Task brief:
Pictures aside, reproduce exactly each line from the one holding "Instruction: Navigate to" through the last line of the material, both ends included.

Records for the task:
::::::::::
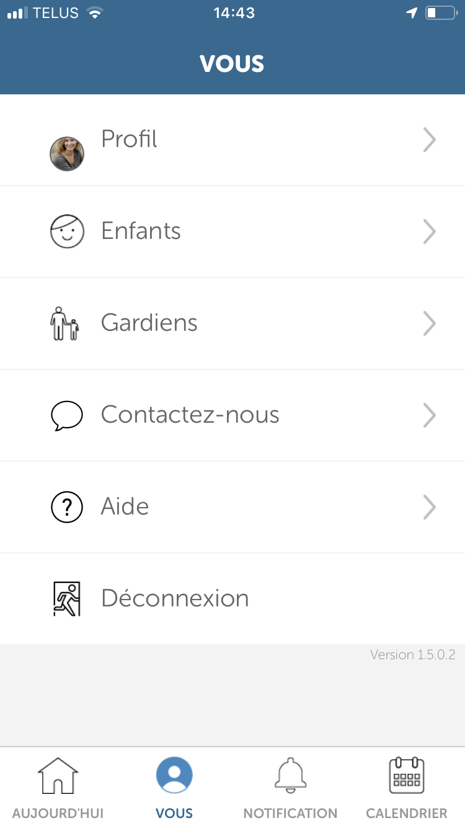
Task: Tap the speech bubble icon
Action: pos(67,415)
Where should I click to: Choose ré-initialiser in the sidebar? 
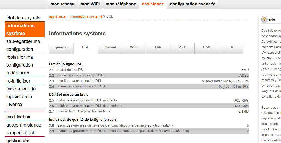[18, 81]
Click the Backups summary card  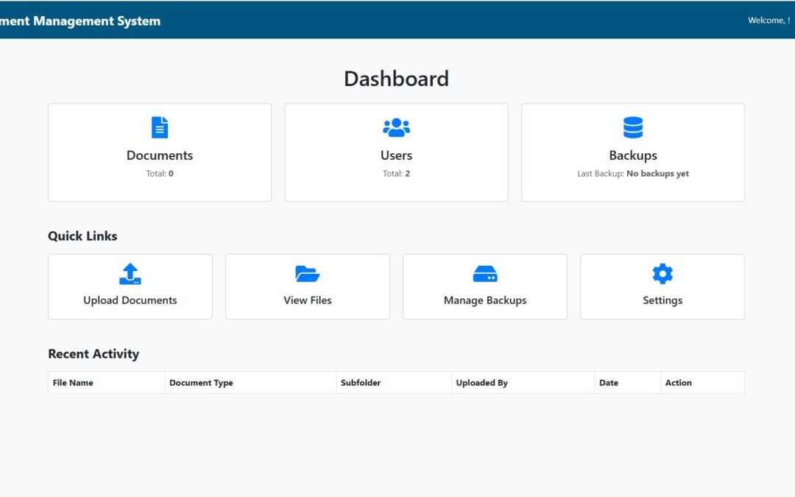point(632,152)
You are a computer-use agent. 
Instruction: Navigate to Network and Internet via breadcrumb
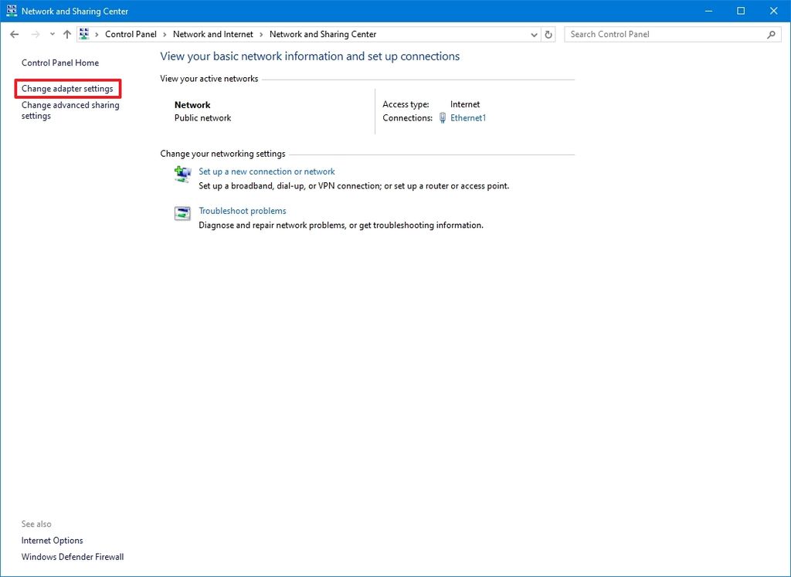pos(213,34)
::::::::::
Problem solution:
Instruction: Navigate to Network and Internet via breadcrumb
pos(213,34)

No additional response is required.